____ RECORDS FOR THE TASK

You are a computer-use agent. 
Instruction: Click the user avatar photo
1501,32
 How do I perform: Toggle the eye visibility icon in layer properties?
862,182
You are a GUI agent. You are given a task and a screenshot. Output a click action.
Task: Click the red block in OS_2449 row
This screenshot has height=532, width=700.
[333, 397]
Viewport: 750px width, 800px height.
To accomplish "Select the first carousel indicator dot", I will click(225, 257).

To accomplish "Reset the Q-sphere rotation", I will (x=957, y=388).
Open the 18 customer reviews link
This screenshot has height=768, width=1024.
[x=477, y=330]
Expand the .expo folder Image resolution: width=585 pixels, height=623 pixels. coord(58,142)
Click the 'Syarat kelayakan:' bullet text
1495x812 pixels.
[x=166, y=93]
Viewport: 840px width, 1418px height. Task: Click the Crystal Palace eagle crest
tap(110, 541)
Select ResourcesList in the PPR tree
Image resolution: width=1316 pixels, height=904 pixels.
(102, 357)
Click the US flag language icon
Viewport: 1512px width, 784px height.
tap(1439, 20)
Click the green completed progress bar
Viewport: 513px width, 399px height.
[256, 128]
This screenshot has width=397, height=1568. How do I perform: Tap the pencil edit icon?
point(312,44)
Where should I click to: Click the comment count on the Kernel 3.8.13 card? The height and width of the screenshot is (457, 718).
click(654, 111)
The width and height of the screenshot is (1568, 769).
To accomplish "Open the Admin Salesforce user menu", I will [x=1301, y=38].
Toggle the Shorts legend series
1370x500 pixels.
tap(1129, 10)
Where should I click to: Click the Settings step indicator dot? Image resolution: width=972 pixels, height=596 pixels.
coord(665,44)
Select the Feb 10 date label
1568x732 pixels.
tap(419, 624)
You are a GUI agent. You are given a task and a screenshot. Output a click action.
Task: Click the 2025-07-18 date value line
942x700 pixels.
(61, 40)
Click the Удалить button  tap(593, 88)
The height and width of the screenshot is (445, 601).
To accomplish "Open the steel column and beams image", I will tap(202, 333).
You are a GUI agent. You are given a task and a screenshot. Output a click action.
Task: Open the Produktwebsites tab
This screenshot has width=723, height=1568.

________

STATED PROBLEM: Extract the entries word for word, starting at the line containing "Click the US flag language icon" and ending at the line containing "click(654, 111)", both included.

THE OUTPUT:
Click the US flag language icon
Viewport: 1512px width, 784px height.
tap(1439, 20)
Click the green completed progress bar
Viewport: 513px width, 399px height.
[256, 128]
This screenshot has width=397, height=1568. How do I perform: Tap the pencil edit icon?
point(312,44)
Where should I click to: Click the comment count on the Kernel 3.8.13 card? The height and width of the screenshot is (457, 718).
click(654, 111)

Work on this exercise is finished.